Data for this exercise:

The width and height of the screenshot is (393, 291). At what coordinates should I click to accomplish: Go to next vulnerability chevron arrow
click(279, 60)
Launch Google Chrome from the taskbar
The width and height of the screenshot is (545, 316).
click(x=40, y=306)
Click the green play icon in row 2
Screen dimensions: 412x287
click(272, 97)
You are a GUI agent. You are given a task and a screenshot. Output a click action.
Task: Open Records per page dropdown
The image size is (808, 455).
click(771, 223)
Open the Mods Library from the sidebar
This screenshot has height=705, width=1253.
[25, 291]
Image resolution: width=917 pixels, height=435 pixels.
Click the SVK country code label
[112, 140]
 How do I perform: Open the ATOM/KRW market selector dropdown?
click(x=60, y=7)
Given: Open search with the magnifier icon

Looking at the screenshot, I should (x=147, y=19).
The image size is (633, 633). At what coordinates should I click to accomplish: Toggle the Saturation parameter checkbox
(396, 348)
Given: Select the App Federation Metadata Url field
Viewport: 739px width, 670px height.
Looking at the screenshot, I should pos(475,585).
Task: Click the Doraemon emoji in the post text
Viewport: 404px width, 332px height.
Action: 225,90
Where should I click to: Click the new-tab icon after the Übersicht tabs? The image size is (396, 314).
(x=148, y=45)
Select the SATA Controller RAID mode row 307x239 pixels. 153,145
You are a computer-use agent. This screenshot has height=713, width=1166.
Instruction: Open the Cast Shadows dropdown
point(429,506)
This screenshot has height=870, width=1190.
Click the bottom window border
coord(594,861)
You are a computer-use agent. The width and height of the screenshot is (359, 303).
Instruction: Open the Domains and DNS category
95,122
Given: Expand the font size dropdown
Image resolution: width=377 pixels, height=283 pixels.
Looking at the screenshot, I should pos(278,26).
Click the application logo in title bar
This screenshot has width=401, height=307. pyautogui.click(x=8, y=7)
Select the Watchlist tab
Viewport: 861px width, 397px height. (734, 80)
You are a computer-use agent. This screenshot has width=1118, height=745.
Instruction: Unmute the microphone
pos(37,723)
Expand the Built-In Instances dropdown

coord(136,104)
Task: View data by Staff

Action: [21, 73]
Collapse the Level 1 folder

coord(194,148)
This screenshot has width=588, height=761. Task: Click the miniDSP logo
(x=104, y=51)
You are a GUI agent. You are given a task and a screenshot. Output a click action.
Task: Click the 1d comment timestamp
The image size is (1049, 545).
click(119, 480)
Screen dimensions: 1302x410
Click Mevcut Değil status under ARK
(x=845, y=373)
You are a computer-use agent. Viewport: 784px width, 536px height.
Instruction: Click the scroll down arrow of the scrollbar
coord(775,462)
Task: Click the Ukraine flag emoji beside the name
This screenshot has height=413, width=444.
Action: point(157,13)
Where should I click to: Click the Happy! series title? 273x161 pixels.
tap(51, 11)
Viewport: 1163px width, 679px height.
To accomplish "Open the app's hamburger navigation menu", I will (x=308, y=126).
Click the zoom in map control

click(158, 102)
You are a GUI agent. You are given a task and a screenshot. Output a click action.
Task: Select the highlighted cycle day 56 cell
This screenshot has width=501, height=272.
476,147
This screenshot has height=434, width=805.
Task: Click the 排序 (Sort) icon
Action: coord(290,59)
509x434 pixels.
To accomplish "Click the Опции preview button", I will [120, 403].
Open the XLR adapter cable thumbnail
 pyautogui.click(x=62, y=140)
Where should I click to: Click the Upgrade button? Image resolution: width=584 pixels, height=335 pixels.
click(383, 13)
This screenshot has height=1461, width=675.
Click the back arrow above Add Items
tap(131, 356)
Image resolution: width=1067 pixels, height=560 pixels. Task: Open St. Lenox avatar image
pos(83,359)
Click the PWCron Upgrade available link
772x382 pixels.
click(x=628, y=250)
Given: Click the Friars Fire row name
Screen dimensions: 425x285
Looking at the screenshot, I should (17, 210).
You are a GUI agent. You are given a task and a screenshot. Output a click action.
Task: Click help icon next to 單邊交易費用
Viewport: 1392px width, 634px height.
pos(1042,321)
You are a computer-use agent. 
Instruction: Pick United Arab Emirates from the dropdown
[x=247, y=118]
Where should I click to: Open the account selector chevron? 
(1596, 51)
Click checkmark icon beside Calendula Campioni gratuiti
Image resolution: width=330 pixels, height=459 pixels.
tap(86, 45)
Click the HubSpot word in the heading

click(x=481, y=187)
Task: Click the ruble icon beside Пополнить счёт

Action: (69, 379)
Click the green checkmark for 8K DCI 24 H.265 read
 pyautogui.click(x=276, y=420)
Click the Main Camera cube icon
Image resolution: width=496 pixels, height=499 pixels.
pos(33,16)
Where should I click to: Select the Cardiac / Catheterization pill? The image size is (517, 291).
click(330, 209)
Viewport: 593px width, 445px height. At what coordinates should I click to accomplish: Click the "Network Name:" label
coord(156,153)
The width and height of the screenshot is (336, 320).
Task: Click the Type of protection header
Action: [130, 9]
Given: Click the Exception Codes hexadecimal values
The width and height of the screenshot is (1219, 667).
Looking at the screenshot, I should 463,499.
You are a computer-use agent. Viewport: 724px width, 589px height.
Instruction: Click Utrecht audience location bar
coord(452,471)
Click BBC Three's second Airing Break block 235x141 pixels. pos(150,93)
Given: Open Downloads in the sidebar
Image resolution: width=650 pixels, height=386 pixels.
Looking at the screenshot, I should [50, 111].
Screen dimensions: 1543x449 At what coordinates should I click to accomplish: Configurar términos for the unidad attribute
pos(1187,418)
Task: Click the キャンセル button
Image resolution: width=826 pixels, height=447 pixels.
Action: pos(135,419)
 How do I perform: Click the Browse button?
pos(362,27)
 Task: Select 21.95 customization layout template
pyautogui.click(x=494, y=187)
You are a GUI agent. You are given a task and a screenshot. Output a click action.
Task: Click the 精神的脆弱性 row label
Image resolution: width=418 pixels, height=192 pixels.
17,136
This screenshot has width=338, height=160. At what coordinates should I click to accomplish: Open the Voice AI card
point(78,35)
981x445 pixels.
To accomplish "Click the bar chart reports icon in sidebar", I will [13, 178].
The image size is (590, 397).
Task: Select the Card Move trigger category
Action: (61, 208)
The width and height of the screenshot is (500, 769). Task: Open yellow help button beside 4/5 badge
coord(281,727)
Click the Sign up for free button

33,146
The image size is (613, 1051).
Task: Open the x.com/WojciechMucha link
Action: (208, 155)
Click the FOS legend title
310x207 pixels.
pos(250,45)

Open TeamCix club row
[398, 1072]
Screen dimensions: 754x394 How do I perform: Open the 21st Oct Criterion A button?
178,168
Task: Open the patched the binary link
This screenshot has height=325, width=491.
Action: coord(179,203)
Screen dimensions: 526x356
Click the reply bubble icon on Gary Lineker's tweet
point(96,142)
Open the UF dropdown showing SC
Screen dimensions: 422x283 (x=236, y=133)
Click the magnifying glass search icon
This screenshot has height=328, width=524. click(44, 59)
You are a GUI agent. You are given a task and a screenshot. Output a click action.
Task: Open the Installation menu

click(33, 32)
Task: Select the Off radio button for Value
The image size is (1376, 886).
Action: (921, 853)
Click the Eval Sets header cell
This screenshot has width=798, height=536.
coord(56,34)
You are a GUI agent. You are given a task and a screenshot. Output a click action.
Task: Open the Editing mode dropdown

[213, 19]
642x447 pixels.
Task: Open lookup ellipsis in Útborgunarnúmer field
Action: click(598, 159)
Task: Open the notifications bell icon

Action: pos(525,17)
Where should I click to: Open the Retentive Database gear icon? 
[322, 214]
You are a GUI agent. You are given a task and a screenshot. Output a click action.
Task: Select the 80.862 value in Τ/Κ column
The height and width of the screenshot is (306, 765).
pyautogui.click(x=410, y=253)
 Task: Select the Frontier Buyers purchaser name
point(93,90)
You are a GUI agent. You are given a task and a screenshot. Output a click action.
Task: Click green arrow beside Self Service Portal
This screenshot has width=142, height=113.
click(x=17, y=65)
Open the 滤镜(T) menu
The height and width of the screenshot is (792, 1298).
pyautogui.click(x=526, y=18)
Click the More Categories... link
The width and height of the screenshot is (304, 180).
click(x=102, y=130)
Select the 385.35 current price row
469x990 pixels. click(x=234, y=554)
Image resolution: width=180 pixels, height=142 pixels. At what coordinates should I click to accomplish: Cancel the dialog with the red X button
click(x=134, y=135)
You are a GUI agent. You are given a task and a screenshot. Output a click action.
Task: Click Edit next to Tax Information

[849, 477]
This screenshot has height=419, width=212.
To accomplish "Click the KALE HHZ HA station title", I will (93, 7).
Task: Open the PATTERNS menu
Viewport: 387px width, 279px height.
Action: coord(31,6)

How to complete this task: Return the span of lines in the data above that opens at the line with "The width and height of the screenshot is (1219, 667)." and closes at the line with "Task: Click the キャンセル button", exactly, ends included, nothing else.

Solved exercise:
The width and height of the screenshot is (1219, 667).
Looking at the screenshot, I should 463,499.
You are a computer-use agent. Viewport: 724px width, 589px height.
Instruction: Click Utrecht audience location bar
coord(452,471)
Click BBC Three's second Airing Break block 235x141 pixels. pos(150,93)
Given: Open Downloads in the sidebar
Image resolution: width=650 pixels, height=386 pixels.
Looking at the screenshot, I should [50, 111].
Screen dimensions: 1543x449 At what coordinates should I click to accomplish: Configurar términos for the unidad attribute
pos(1187,418)
Task: Click the キャンセル button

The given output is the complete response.